Desk Cnc Breakout Board
The CNC Controller or CNC Control is the package of electronics and software that take input either from g-code or the cnc control panel and converts it to the signals the CNC machine’s motors need to move the CNC axes.
The breakout board does not require software to run, specifically. The breakout board serves only as a signal conditioner where the input signal from the computer is output at the corresponding terminal, or the terminal receives a signal and is conditioned and sent to the parallel connector to be read by the computer. MACH3 Motion Card 4 Axis USB CNC Motion Controller Card Breakout Board for Engraving 100 KHz Wal front - With 1 status led, the connection status could be indicated on the board clearly. 4 general-purpose inputs-with 4 general-purpose inputs, probe switch, you can connect the limit switch, estop switch, back to zero and other device. New Listing 4 Axis CNC Kit Breakout Board With Display Keypad + 4X MA860H Stepper Drivers.
The controller with its CNC Control Software and electronics are the most complex part of a CNC Machine. In this article, we’ll break it down along several dimensions each of which you can then drill down on further:
- Types of CNC Controllers
- CNC Controller Electronics
- CNC Controller Software
- Choosing the Best CNC Controller for Your CNC Machine
Types of CNC Controllers
Industrial OEM CNC Controllers
Industrial OEM CNC Controllers are the ones used on Industrial CNC Machines like Haas. They’re the very hind end of the market.
These are not very common for DIY projects due to their expense. Not only is the controller itself expensive and fairly hard to come by (though one does see them from time to time on eBay), but Industrial OEM Controllers expect premium sub-components too. Industrial Quality Servo Drives, Home / Limit Switches, and all the rest really run up a hefty price tag in a hurry.
While these controls are expensive, lately I’ve seen controls such as the low-end of the Siemens line coming down in price in places like eBay. It looks like they’re testing the low-end market. If they keep coming down, these controls may make more sense on a DIY CNC Project than it seems.
I’m not going to talk further about these controls as they’re a pretty advanced topic. You might find the article I did that analyzes what features Hobby CNC Controllers are missing compared to industrial controls intersesting.
CNC Retrofit Controllers
Just a small step down from Industrial OEM Controllers are CNC Retrofit Controllers like Centroid.
These controllers are marketed for converting manual machines to CNC, for example, a Bridgeport manual milling machine. They’re also sold as a way to update obsolete controls on industrial CNC Machines to bring the more up-to-date features and performance.
They’re still not cheap, but they’re starting to fall into the range of what a DIY CNC’er might afford.
PC Based CNC Controllers
Microsoft word document disappeared mac. There are three main players in this market:
- Mach 3 & Mach 4
- LinuxCNC
- FlashCut
All three have good reputations with varying trade-offs of features, functionality, price, and ease of use.
Mach 3
Art Fenerty founded ArtSoft in 2001 and launched Mach 3, which was based on an offshoot of the original EMC (which is now LinuxCNC) code base. Art wanted a CNC Controller that runs on Microsoft Windows PC’s rather than Linux, so it took a major rewrite and the two don’t share much in common any more.
According to our 2017 Survey, Mach 3 is the most popular CNC Controller at the low-end, with 47% market share. The next closest was LinuxCNC.
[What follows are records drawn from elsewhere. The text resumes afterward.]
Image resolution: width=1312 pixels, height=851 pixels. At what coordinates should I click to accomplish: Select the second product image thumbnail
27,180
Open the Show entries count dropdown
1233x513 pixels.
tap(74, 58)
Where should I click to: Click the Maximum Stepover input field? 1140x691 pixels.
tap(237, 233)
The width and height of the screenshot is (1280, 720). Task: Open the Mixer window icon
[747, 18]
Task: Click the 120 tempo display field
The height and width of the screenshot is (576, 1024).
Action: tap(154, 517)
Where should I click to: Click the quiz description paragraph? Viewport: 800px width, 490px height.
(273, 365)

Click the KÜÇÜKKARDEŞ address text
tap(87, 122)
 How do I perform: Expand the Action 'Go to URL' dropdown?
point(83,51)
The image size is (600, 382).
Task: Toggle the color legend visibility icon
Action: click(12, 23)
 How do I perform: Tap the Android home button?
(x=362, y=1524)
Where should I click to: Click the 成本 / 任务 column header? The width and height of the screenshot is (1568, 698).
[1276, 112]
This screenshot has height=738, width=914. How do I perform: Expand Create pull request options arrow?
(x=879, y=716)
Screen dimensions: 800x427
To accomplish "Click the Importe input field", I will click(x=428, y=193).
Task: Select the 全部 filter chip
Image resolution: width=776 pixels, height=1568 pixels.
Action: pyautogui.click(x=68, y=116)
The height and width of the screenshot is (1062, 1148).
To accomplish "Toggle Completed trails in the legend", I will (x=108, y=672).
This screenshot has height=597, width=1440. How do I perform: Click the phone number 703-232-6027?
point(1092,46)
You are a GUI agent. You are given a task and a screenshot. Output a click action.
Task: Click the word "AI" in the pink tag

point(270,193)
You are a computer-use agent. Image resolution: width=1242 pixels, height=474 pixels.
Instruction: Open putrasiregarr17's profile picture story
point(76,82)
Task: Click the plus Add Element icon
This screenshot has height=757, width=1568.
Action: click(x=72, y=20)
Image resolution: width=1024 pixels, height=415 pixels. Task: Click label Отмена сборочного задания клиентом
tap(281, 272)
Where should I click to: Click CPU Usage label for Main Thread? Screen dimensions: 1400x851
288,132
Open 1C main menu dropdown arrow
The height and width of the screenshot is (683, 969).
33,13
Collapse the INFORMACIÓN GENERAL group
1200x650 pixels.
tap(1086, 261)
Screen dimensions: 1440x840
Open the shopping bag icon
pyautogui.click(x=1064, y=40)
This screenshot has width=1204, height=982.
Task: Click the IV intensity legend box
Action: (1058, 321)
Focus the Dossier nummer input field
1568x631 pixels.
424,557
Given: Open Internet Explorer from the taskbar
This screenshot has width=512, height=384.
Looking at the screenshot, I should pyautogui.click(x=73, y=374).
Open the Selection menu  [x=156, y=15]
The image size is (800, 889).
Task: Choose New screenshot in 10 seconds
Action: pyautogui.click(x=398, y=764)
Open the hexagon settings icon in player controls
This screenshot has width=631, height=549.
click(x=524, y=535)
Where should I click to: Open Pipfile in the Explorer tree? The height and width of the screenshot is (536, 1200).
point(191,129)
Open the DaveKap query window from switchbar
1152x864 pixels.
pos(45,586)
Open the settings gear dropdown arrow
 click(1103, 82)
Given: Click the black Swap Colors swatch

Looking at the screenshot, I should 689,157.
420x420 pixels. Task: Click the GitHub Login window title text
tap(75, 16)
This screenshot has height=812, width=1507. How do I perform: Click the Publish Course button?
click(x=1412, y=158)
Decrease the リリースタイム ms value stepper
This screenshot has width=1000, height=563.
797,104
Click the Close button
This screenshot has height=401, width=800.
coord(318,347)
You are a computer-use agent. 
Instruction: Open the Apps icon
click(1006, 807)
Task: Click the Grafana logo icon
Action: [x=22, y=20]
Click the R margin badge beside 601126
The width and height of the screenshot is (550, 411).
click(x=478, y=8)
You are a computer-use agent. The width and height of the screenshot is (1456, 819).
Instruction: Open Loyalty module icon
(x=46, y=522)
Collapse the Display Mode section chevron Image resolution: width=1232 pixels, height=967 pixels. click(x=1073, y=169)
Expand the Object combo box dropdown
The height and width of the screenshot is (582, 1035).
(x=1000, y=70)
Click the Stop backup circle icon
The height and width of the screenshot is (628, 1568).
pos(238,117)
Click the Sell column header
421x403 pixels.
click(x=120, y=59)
LinuxCNC (My personal favorite!)
LinuxCNC has its origins in NIST’s “Enhanced Machine Controller” project, hence its original name “EMC” and “EMC 2”. Since the EMC corporation owns the trademark, the name was changed to LinuxCNC in
LinuxCNC is Open Source software, which means you can actually obtain the latest source code should you wish to understand or modify it. It also means that a much larger audience, including companies like Tormach, can contribute to LinuxCNC.
While it’s extremely cool that LinuxCNC is Open Source, it’s the contributions of Tormach, and the PathPilot “flavor” of LinuxCNC that made it my favorite choice. Having used Mach 3 for years, I can tell you that Tormach made a good decision when they moved from Mach 3 to LinuxCNC.
PathPilot is simply more stable, more powerful, and more user friendly than Mach 3, and there’s not much more you could ask for.
Now, getting your own PathPilot CNC Controller up and running for your own DIY CNC may not be quite as straightforward. You’ll have to assemble a controller that matches Tormach’s and get a copy of PathPilot up and running on it. There are various articles out there that purport to help. I haven’t verified any of them yet, but if it can be done, you’ll have a sweet setup.
FlashCut
FlashCut is a very nifty plug-and-play CNC Controller. The company was started back in 1993, so it’s been around a long time and the design is very mature.
While its Market Share isn’t as big as Mach3 or LinuxCNC, I’ve heard nothing but good about FlashCut. Here’s a great video by Dave DeCaussin (one of the original founders of FADAL) showing how easy it is to set up a FlashCut system:
I’ve heard some folks say they think the FlashCut is too expensive compared to other solutions. I put pencil to paper one time comparing it to a Mach3 system and I found that if you configure a system with all the capabilities of FlashCut (like a USB pulser for Mach3) that the premium isn’t as high as you may think.
Having a completely engineered turnkey system that’s plug-and-play is worth a bit of premium if you ask me.
Mach 4
Mach 4 is the newest solution in this category, and has by far the smallest market share. It’s almost a start over from scratch rewrite of Mach 3. The developers claim it shares less than 1% of Mach 3’s code.
It’s quite a bit more expensive, but in theory, should be better. From my perspective, the jury is still out–not enough market share or experience to bet on it when the competition is well entrenched and has far larger installed bases.
Microcontrollers: USB, Arduino, Rasperry Pi, TinyG, & More
Microcontrollers allow CNC Controllers to be built that are cheap and fit into a small space.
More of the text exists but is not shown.